Identification of predominant protein band as lactoferrin. (A, Top) Results of in-gel peptide analysis by LC/MS/MS. (Bottom) Example of protein band excised from SDS/PAGE gel. *For multiple matches, the highest score observed in a single case is shown. **Peptide hit(s) also were observed in a single case for the following proteins: α-1-antichymotrypsin, TIMP-1, myeloperoxidase, uromodulin, plakophilin 1 isoform 1b, annexin A2, ubiquitin, ARG1, caspase 14 precursor, stratifin, and catalase. (B) Western blot analysis for human lactoferrin. Membranes were probed with rabbit anti-human lactoferrin (Sigma) at a dilution of 1:5000. Milk LF = human milk lactoferrin (0.5 μg), Neutrophil LF = human neutrophil lactoferrin (0.5 μg), WBC = human peripheral blood white blood cell lysate (5 μg), Fibroblast = human skin fibroblast lysate (5 μg), Prostatic fluid (5 μg), Prostate = human prostate tissue lysate (5 μg), LNCaP lysate (5 μg), PC3 lysate (5 μg).

Fig. 4.

IHC for lactoferrin and calprotectin in human prostate tissues.

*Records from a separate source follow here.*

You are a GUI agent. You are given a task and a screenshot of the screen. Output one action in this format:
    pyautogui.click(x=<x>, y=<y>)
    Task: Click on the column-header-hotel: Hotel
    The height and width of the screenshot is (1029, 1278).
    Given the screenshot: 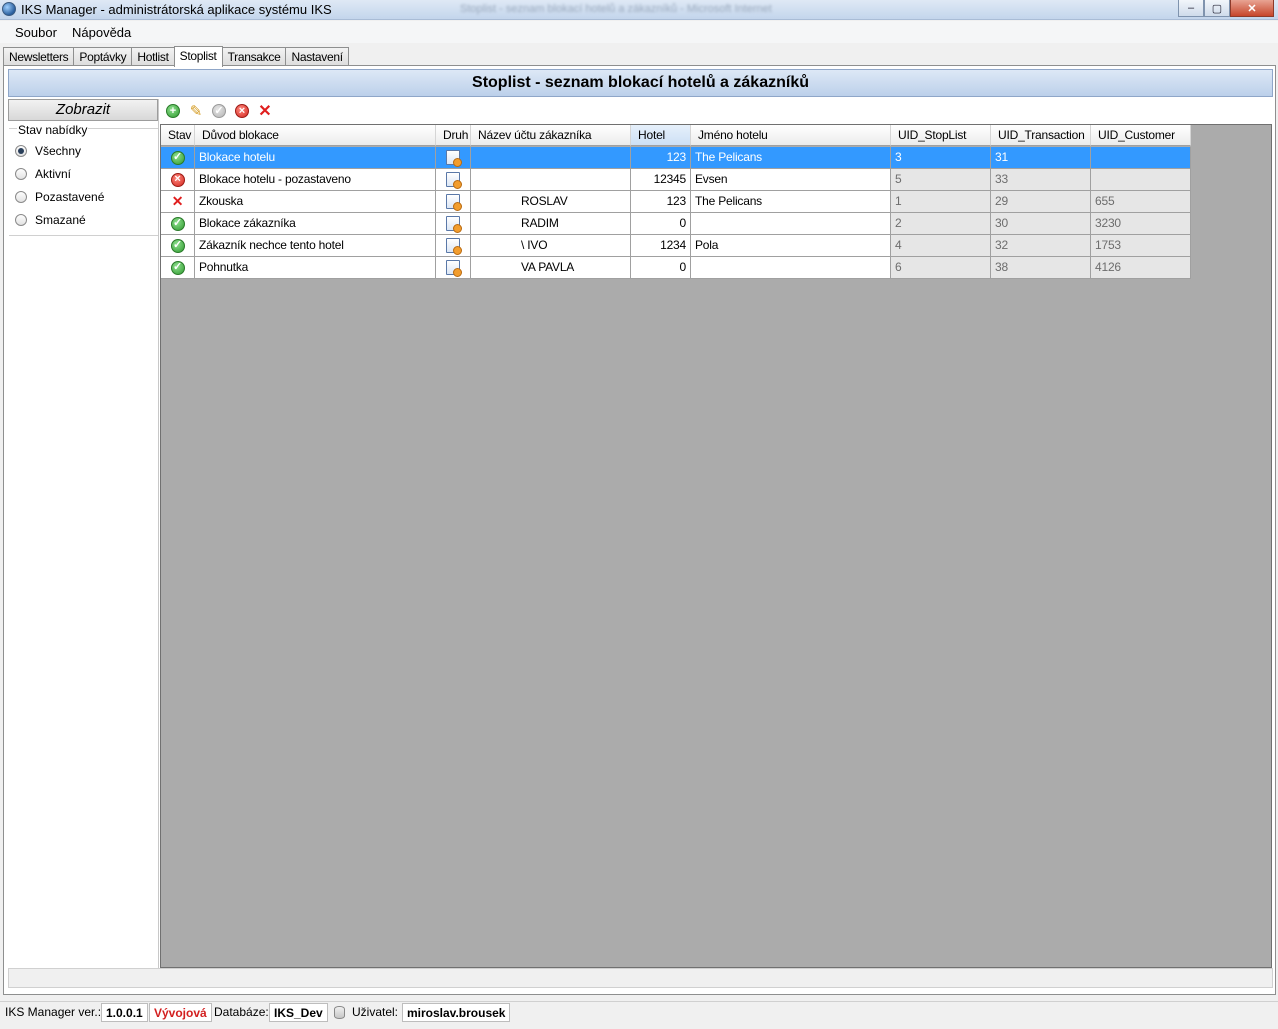 What is the action you would take?
    pyautogui.click(x=661, y=136)
    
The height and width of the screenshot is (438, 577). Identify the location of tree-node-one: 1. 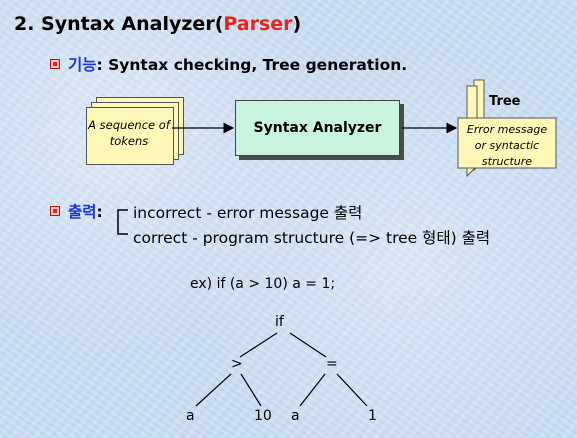
(372, 416).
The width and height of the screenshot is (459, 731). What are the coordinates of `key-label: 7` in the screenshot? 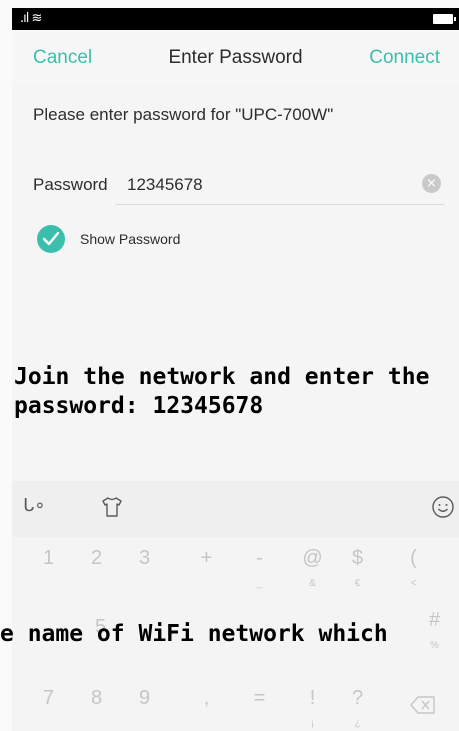 It's located at (48, 698).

Tissue sections were probed with rabbit anti-human lactoferrin at 1:2000 (A–F and H) or mouse anti-human calprotectin (Dako) at 1:300 (G and I). (A) Human salivary gland tissue (lactoferrin positive control). (B) Normal human prostate. (C) Prostate cancer. (D) CA. (E) Inflamed prostate tissue with CA inside atrophic gland. (F) Positive lactoferrin staining of atrophic prostate epithelium, acute inflammatory cells, and CA. (G) Calprotectin staining of section adjacent to (F) showing positive staining of infiltrating leukocytes and CA only. CA stain was positive for both lactoferrin (D–F) and calprotectin (G) with areas of dense staining (dashed arrow in F) and concentric rings that do not stain positive (solid arrow in F). (H) Example of epithelium, neutrophils (arrows, as evidenced by multilobed nuclei), and CA staining positive for lactoferrin. (I) Section adjacent to (H) showing negative epithelium, focal positive calprotectin staining of CA (dashed arrow) and strong calprotectin staining of neutrophils (solid arrow).

Fig. 5.

Presence of CA within acutely inflamed prostate glands. (A) Mixed neutrophil and macrophage infiltrates and CA (arrows) within glands and stromal lymphocytes surrounding glands. (B) Dense population of primarily neutrophils and CA (arrows) within prostate gland. (C) Dense population of primarily macrophages and CA (arrows) within prostate gland. (D) Examples of engulfment of CA by macrophages and multinucleated giant cells.